Task item | Go through the entries below and print, exactly, the lines starting at the one with "Click the Automático button" and ending at the one with "You are a computer-use agent.", keeping both ends and no others.

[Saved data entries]
▬▬▬▬▬▬

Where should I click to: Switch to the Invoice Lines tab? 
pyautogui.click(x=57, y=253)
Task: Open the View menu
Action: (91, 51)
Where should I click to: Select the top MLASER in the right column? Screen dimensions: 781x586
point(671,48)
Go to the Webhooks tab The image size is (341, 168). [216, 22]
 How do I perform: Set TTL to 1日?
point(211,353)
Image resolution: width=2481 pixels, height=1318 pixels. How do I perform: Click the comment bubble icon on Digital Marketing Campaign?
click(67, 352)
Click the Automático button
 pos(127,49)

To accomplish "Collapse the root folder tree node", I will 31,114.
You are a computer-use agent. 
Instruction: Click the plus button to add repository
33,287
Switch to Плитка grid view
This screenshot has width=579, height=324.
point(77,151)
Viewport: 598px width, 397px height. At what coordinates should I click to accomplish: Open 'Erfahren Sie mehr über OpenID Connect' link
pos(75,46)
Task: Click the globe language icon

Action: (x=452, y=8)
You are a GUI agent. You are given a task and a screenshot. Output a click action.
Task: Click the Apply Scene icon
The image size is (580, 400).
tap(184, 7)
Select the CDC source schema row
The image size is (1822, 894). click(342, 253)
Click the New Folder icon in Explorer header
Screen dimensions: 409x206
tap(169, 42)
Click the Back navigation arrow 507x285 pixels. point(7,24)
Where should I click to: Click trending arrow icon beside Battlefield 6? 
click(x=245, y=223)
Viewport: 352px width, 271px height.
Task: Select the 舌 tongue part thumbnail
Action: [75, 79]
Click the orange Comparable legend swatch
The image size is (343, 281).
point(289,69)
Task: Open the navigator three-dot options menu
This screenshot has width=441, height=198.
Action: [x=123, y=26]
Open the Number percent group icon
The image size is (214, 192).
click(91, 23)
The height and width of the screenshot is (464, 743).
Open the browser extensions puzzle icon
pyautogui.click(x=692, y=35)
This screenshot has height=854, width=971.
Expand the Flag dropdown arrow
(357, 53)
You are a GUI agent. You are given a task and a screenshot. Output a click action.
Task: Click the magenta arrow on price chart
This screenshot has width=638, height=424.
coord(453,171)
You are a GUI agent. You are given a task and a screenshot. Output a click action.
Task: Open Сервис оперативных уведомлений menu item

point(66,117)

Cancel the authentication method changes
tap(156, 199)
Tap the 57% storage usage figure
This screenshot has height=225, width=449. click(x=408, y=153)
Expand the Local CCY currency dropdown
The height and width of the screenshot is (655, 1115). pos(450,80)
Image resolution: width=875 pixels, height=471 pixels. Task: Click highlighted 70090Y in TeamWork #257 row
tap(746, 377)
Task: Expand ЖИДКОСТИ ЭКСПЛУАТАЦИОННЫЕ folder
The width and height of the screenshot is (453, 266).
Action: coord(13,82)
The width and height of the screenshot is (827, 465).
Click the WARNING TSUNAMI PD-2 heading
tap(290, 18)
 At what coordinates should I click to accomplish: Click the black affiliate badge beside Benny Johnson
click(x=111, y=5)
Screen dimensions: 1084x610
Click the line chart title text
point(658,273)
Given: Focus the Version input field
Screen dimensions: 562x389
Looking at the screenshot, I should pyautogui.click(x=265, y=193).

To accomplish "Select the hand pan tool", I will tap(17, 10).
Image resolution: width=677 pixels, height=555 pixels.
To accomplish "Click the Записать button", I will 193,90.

▬▬▬▬▬▬

Response for this exercise |
Click the Automático button
 pos(127,49)

To accomplish "Collapse the root folder tree node", I will 31,114.
You are a computer-use agent. 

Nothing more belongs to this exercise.